▶ Excerpt:
%%
Uploading Files 21
Anyone who’s built a rails application that deals with large file uploads probably has a few horror stories to tell about it. While some people love to overstate the issues for their own purposes, it’s still something that can be quite challenging to do well.
What’s the Problem?
As I mentioned in the article on File Downloads, your rails processes are a scarce resource. You need them to be free to handle your applications’ requests, if they’re all busy, your users will be left waiting. When we optimised the download processes we made sure that we used our webservers instead of tying up a rails process to spoon feed the file out over the network to your users. Dealing with uploads has a similar problem.
When a browser uploads a file, it encodes the contents in a format called ‘multipart mime’ (it’s the same format that gets used when you send an email attachment). In order for your application to do something with that file, rails has to undo this encoding. To do this requires reading the huge request body, and matching each line against a few regular expressions. This can be incredibly slow and use a huge amount of CPU and memory.
While this parsing is happening your rails process is busy, and can’t handle other requests. Pity the poor user stuck behind a request which contains a 100M upload!
What’s not the problem?
Some people seem to think that the File Upload problem with rails is that the entire process is blocked while the browser sends the encoded body to you. This isn’t not true, and hasn’t been for a long time. Whether you’re using nginx + mongrel, apache + mongrel or apache + passenger, your web server buffers the entire request before rails locks itself for processing. So no matter how slow a user’s connection is, your application isn’t locked while they upload their file.
%%
[Items from a data source]
%%
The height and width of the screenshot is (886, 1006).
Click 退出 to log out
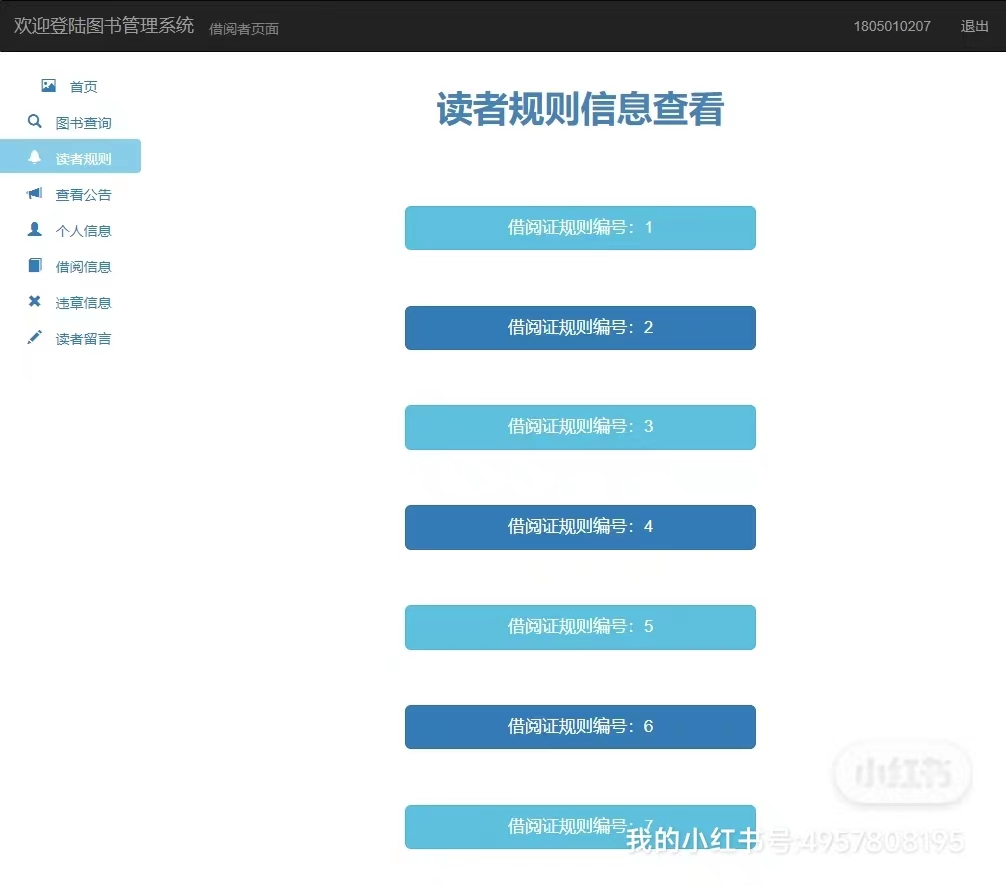pyautogui.click(x=974, y=26)
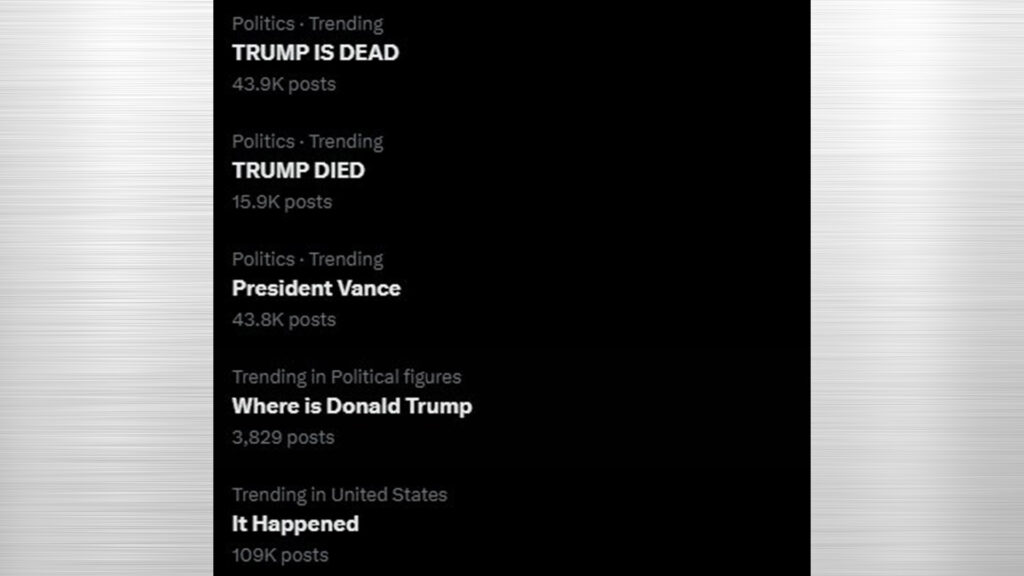Click Politics · Trending label above TRUMP IS DEAD
Viewport: 1024px width, 576px height.
308,24
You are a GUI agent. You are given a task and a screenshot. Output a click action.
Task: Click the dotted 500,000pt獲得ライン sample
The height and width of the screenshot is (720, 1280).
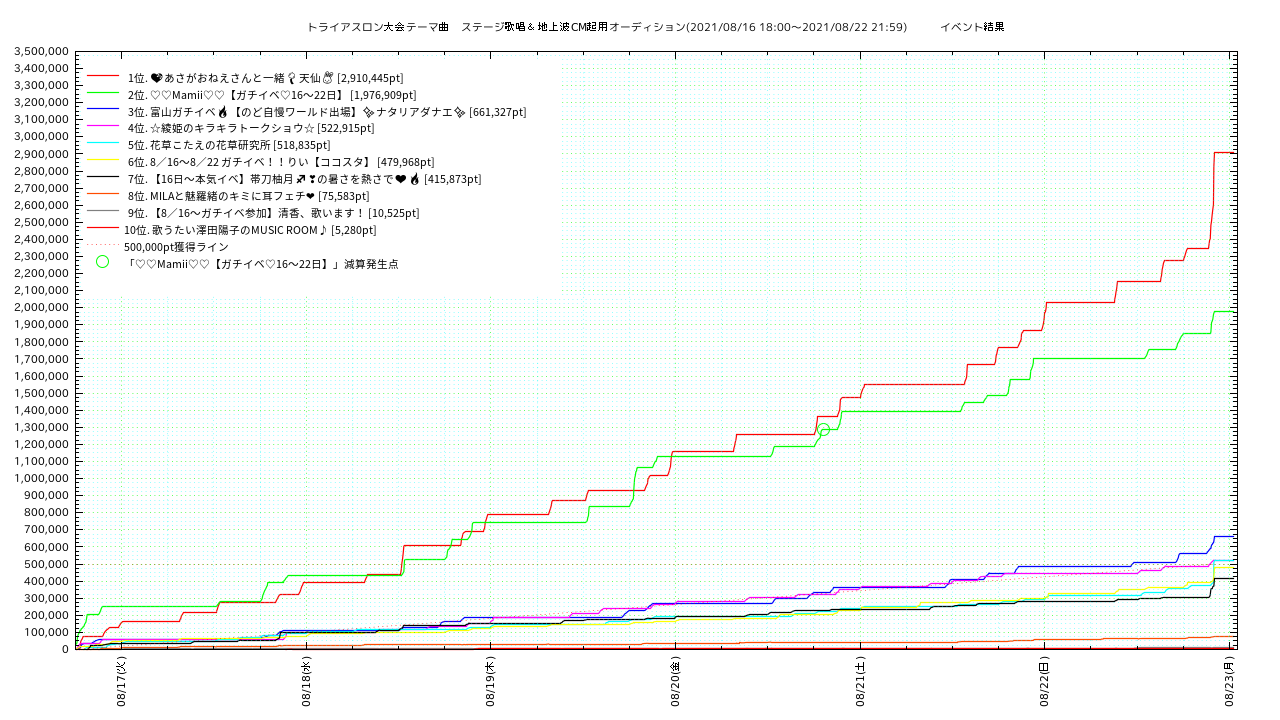(103, 246)
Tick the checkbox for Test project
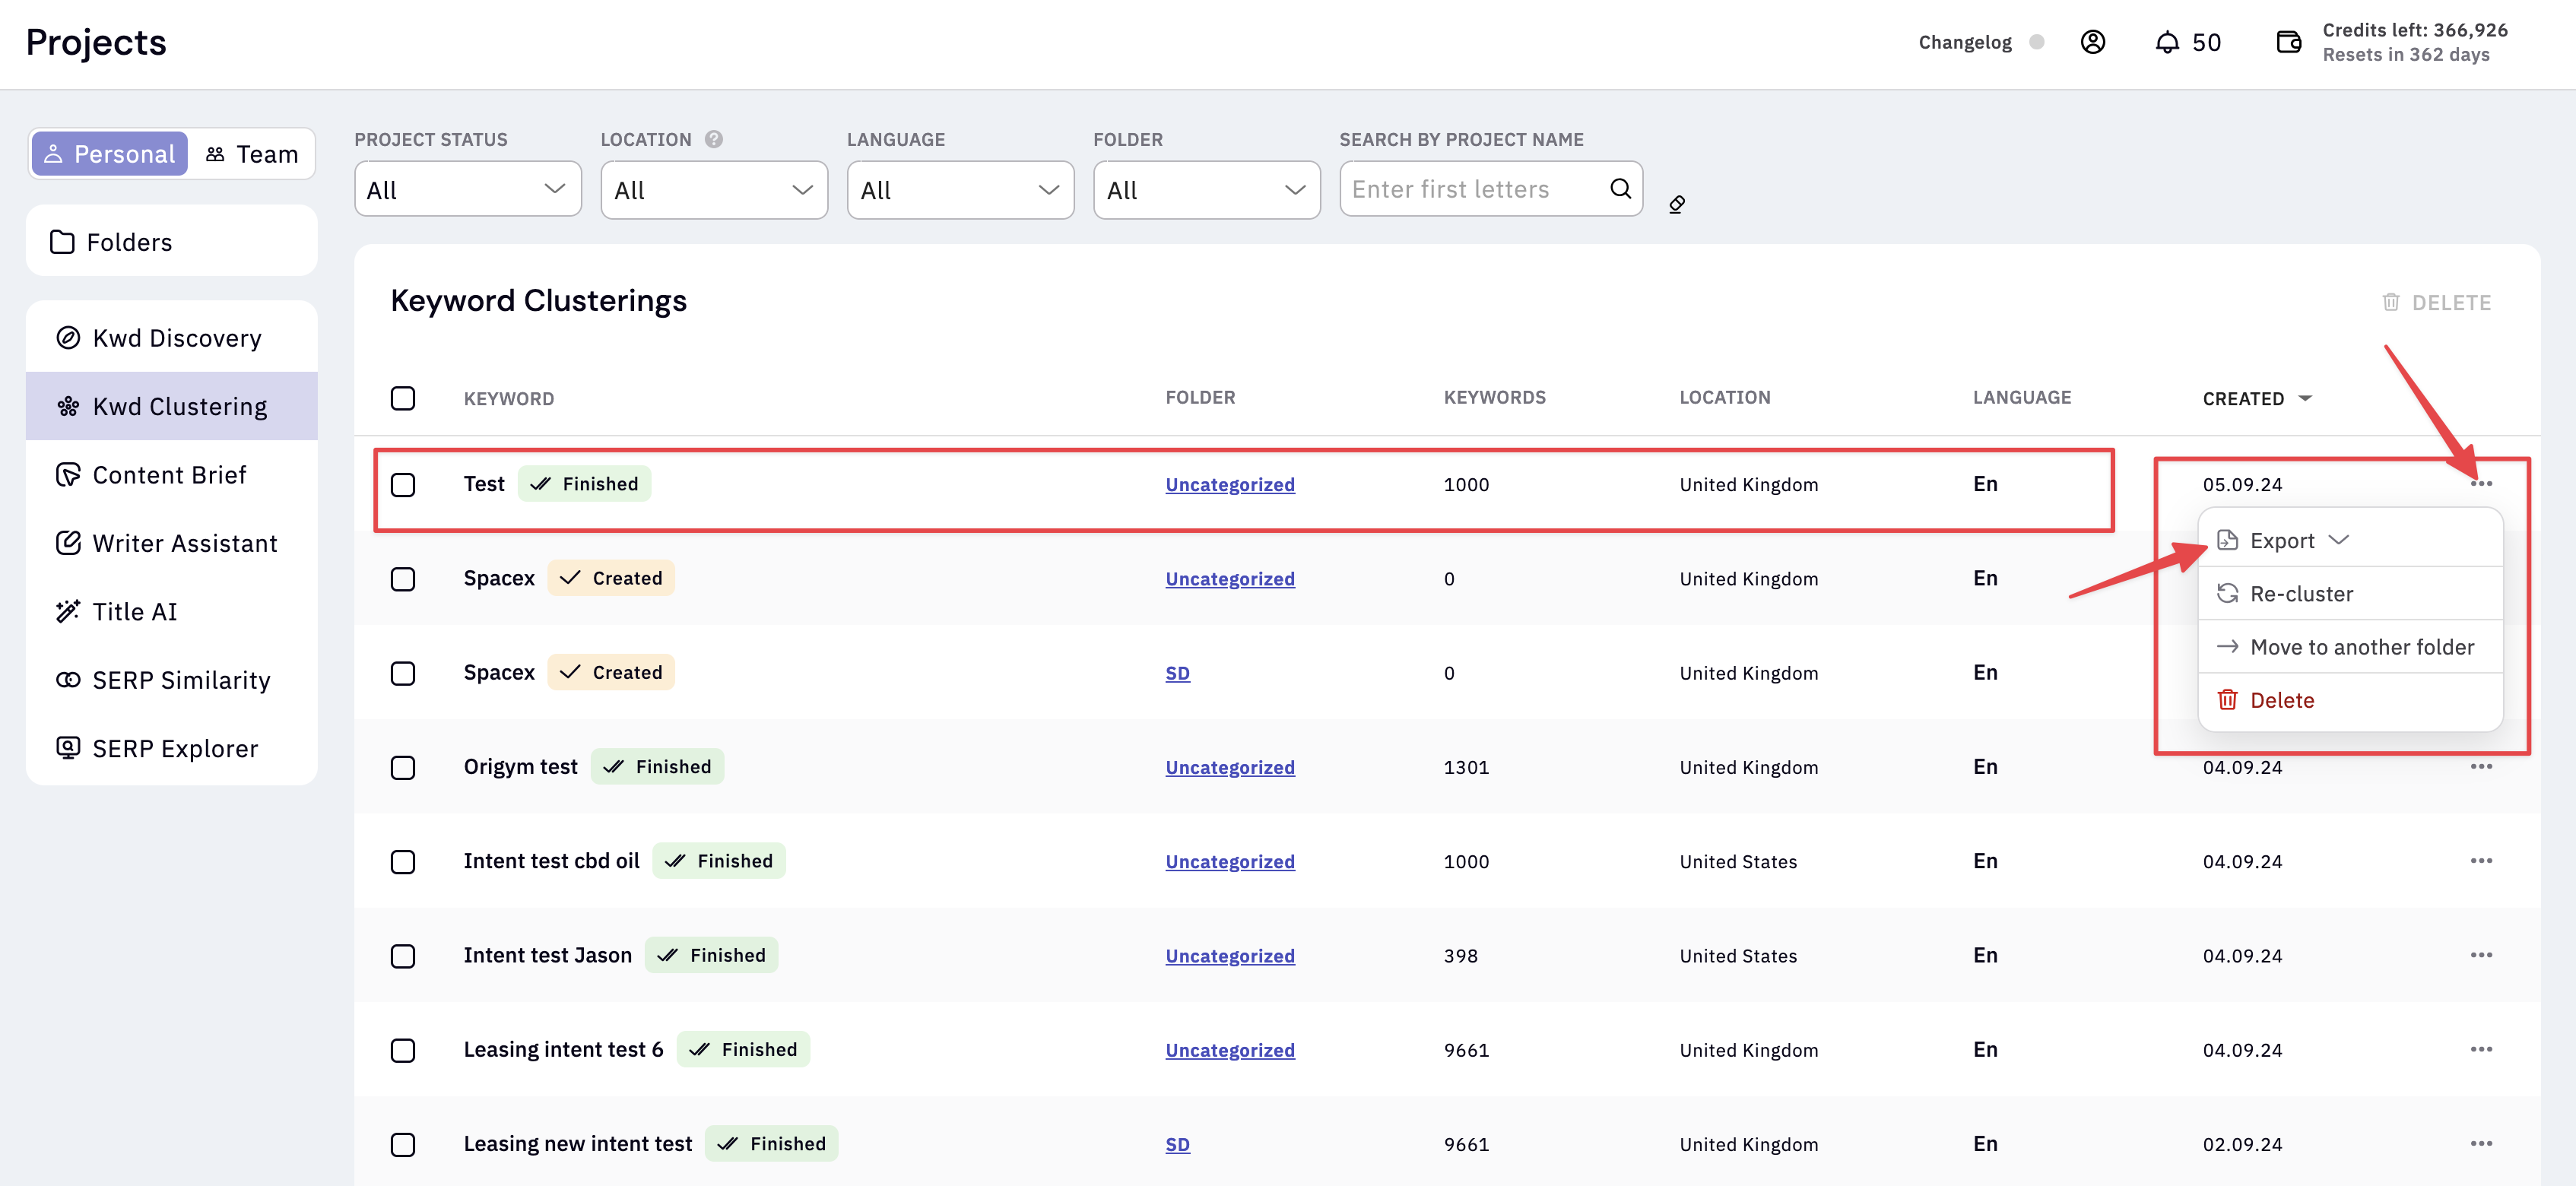Image resolution: width=2576 pixels, height=1186 pixels. (403, 485)
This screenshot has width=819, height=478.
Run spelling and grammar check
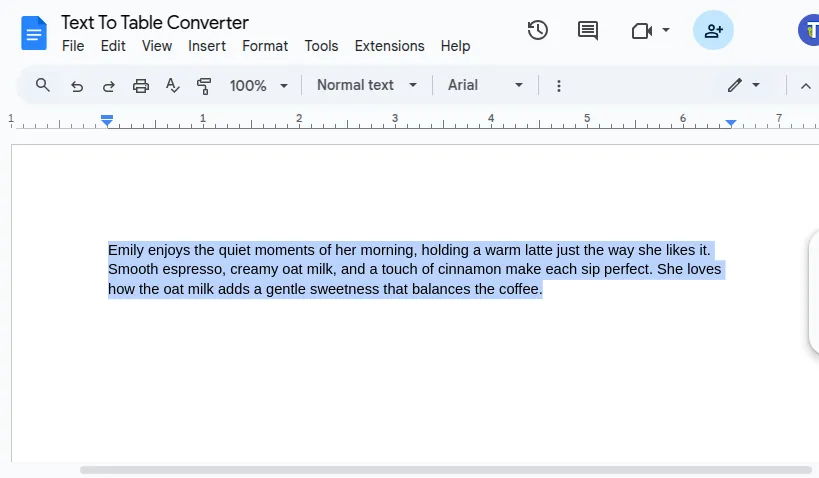[x=173, y=86]
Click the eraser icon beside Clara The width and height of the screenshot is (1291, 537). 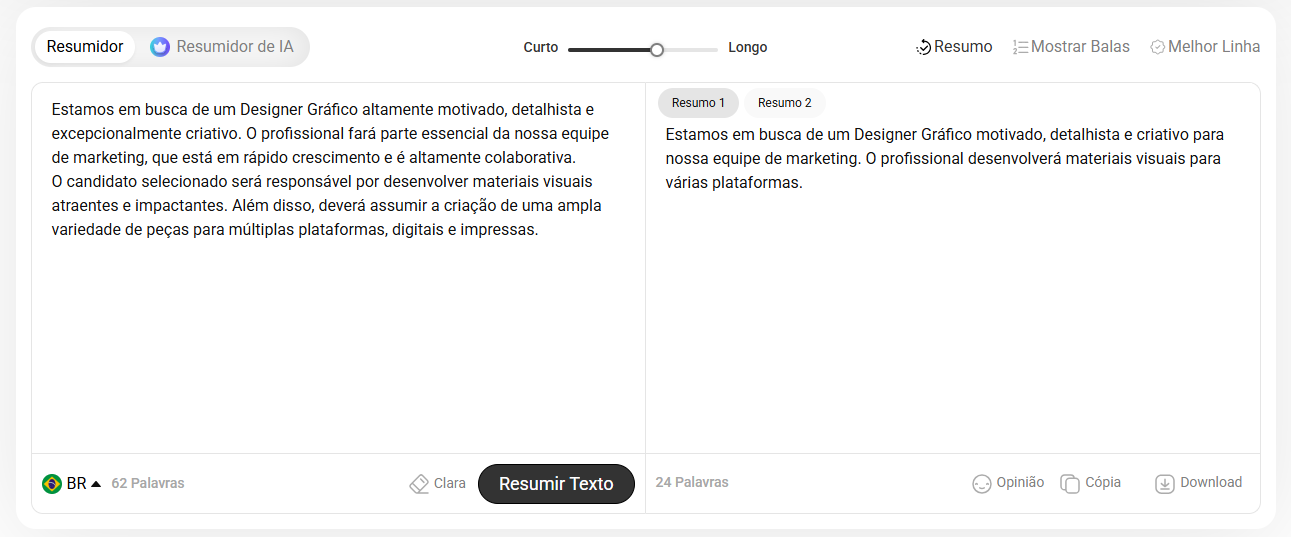coord(419,484)
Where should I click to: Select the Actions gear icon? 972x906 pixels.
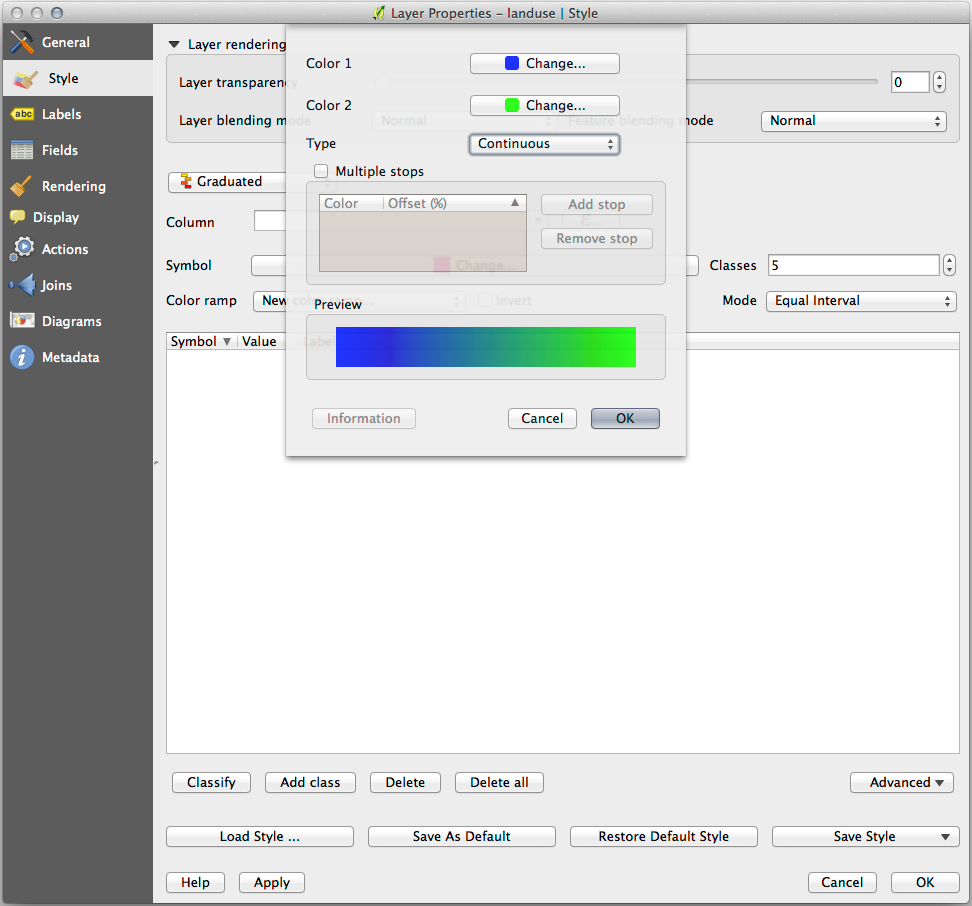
%%
▶ Instructions:
1 - Answer these questions from the article on uploading files.
(a) What format does a browser use to encode a file when it uploads it?
(b) Against what is each line of the request body matched when rails undoes the encoding?
(c) According to the article on uploading files, what buffers the entire request before rails locks itself for processing?
2 - Decide whether each statement agrees with the article on uploading files. Answer yes or no, and quote the words that decide it.
(a) The encoding format for uploads is the same one used for email attachments.
(b) The whole rails process stays blocked while the browser sends the encoded body.
(c) The download processes were optimized by using webservers rather than tying up a rails process.
3 - Reproduce word for word the stretch of the article on uploading files from "While this parsing" through "upload their file.".

▶ Full answers:
1 -
(a) A format called "multipart mime."
(b) A few regular expressions.
(c) The web server.

2 -
(a) Yes: "it’s the same format that gets used when you send an email attachment"
(b) No: "your web server buffers the entire request before rails locks itself for processing"
(c) Yes: "we made sure that we used our webservers instead of tying up a rails process to spoon feed the file out over the network to your users"

3 -
While this parsing is happening your rails process is busy, and can’t handle other requests. Pity the poor user stuck behind a request which contains a 100M upload!
What’s not the problem?
Some people seem to think that the File Upload problem with rails is that the entire process is blocked while the browser sends the encoded body to you. This isn’t not true, and hasn’t been for a long time. Whether you’re using nginx + mongrel, apache + mongrel or apache + passenger, your web server buffers the entire request before rails locks itself for processing. So no matter how slow a user’s connection is, your application isn’t locked while they upload their file.